Since Mt. Baden-Powell I’ve been hiking in the same little trio (with Pace and Triple A) and just before Hikertown we picked up a fourth (Blue DEF). We named Blue when he passed out in the little market near Hikertown and fell like a (tall Swiss) tree, putting his head into a case of Blue Diesel Exhaust Fuel. That was a hot day, we trucked the 20 miles into Hikertown at a fast pace, arriving around 2:30pm.
From Hikertown (a seriously funky/filthy hostel), it’s 17.5 flat, exposed miles along the LA aqueduct to the next water source. We decided hiking most of this in the dark was the best course of action and started hiking around 3:30am. We reached the 17.5mi mark by 9:30am and squeezed into the shade of a small concrete building. Shortly after we arrived, a car pulled up and Dip, a trail angel (class of 2012) greeted us with a trunk full of ice cold Coors Light. I drank two immediately and then decided I was going to wait out the heat before pushing on 7 miles to Tylerhorse Canyon, the next water and our planned camp spot. Dip pressed two more beers on me over the next few hours. It would have been more but I wasn’t sure I could hike the remaining miles if I drank more than 4!

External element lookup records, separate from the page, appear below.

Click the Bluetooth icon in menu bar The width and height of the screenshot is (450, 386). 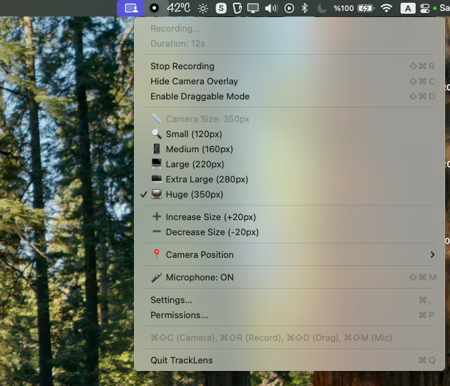pyautogui.click(x=304, y=8)
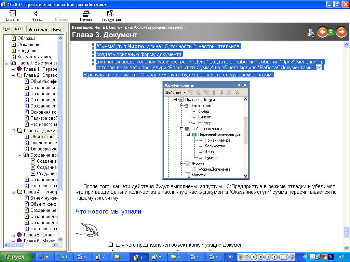Open the Поиск tab

(57, 29)
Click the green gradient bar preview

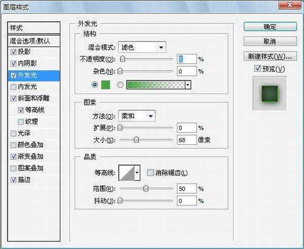pyautogui.click(x=155, y=85)
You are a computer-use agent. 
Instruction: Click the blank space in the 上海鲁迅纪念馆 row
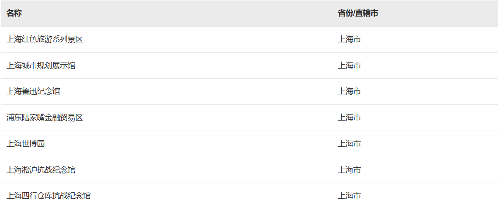197,91
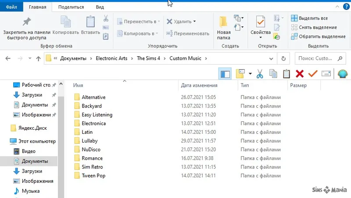Click Выделить все button
Screen dimensions: 351x198
pyautogui.click(x=310, y=18)
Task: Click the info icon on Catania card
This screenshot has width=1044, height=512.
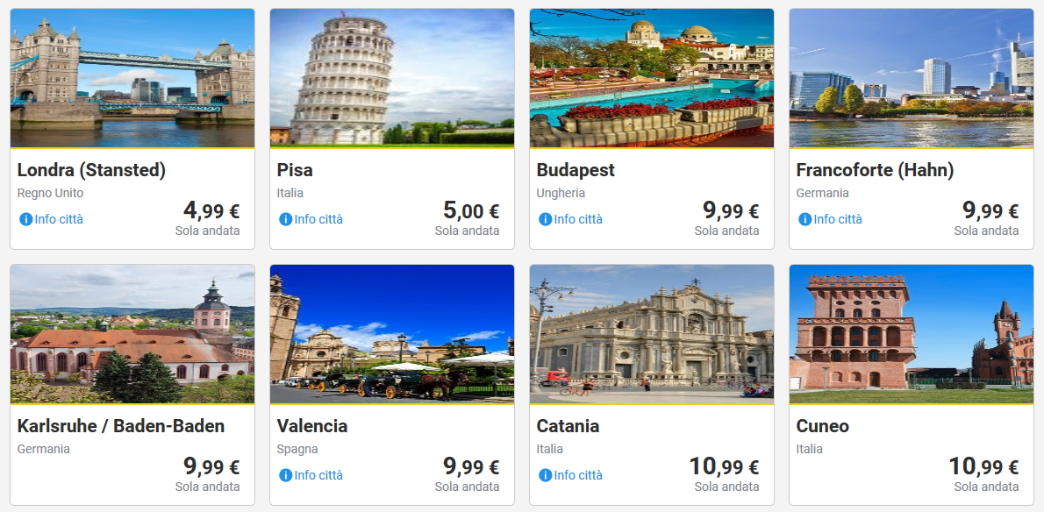Action: coord(545,475)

We’ve survived some cold rainy days (and even a touch of hail!). The desert has had its desert-y moments, including some very hot exposed climbs but for the most part it’s been wetter and cooler than I expected.

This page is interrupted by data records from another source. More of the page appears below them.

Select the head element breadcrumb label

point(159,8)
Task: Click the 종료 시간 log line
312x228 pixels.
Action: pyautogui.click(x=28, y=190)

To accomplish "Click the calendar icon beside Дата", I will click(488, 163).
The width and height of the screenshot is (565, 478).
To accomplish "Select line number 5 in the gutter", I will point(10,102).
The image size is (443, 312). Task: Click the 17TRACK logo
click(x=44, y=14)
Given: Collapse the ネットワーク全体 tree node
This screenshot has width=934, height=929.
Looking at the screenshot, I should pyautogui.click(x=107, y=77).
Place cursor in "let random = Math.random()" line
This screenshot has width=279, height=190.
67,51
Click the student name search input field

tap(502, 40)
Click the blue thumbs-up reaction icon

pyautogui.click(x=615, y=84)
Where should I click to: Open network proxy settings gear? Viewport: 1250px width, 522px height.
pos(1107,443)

In the last hundred or so miles I’ve gotten ahead of many familiar faces. Many hikers have slowed in anticipation of a snowy Sierra. Now I’m here in Kennedy Meadows, Southern California section complete (702.2 miles) and... I’m stuck. There’s an (atypical) sequence of snow storms headed our way this week, predicted to drop a few feet of freshies on all those high passes. While I was prepared to hike many miles in snow, I’m not liking the idea of full winter conditions and waiting out many storm days (and days for new snow to consolidate). This limbo land is awfully frustrating. In the last 700+ miles I’ve become used to the thru-hiker mindset—forward is always best. If you’re still making progress northward, all is well.
What now? Do I wait out this storm here, taking many zero days in a row? I haven’t taken more than one rest day at a time since my Achilles issues at mile 60. Do I get off trail for a week or two, maybe see family in Alaska and come back here and try again? Should I just hike southbound from Canada starting July 1 and end my hike here in September?
Trail decisions were once simple, how many miles til water, til camp, til the next resupply. This decision is complicated. It depends on both comfort level with mountain conditions, and the harder more intangible things. Does it matter to me to hike continuous steps northbound? Where do I want to end my hike? Do I want to be on a different timeline than all the great people I’ve met so far? I’ll let you know when I know!